Tehnologie pour l'informatique
 

Le web sémantique : une base de données mondiale unique ou de multiples communautés d'informations mondialisées ?

Intervention de Alain MICHARD, directeur de recherche à l'INRIA Rocquencourt.

Aujourd'hui, Internet donne essentiellement accès à des informations qui ne sont pas destinées à être exploitées par des ordinateurs, mais par des personnes, qui vont commencer par devoir les lire.

Le Web lui même, en tant que réseau de centaines de millions d'ordinateurs, ne comprend pas le sens, la "sémantique" des milliards de pages de textes qu'il met à disposition de chacun.

Comme l'ordinateur est pour longtemps encore incapable de comprendre le langage naturel, la seule solution est de lui "mâcher le travail" en lui confiant des informations artificiellement structurées. C'est ce que l'on appelle le "web sémantique".

Dans ces conditions, des opérations de recherche et d'exploitation de ces informations pourront être effectuées non plus seulement par des personnes, mais aussi de manière automatisée par des programmes (que l'on qualifie alors parfois d'"agents intelligents").
C'est merveilleux, mais d'un autre côté cela revient à considérer le Net comme une immense fédération d'applications informatiques, comparables aux applications internes à une entreprise.
Et quand l'on connaît les difficultés à "urbaniser" les seules informations propres à une entreprise, il y a de quoi avoir des inquiétudes sur la généralisation à tout l'univers de cette idée...

Une raison d'espérer est que, face à l'ampleur de la tâche, l'humanité entière s'accorde sur la nécessité d'adopter une norme unique pour la représentation et l'échange des informations, à travers le langage de structuration XML (Extended Markup Language), et ses extensions (RDF - Resource Description Framework- en particulier), le tout étant orchestré sans contestation par le W3C.

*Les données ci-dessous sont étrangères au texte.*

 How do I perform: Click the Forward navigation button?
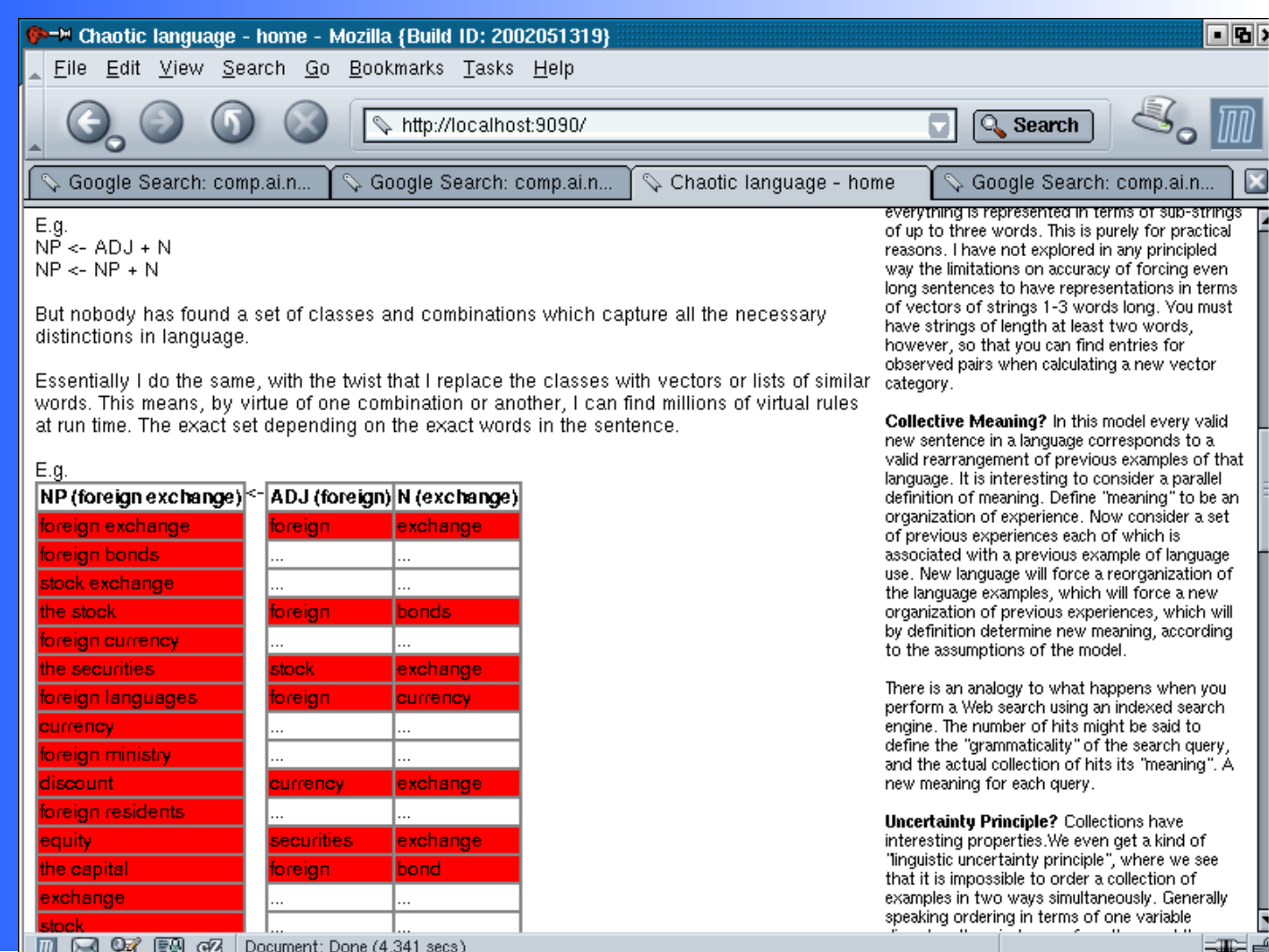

Une autre perspective réaliste est de réaliser une osmose entre le Web et les structurations déjà existantes au sein des systèmes d'information d'entreprise. Le coeur du référentiel de description des pages du Web sera constitué à partir des données déjà codifiées dans l'entreprise (noms d'employés, de projets, de produits, de clients). Ainsi, le travail le plus difficile pour mettre en marche une communauté de partage d'informations, qui est de se mettre d'accord sur le sens des mots, partira sur des bases existantes solides.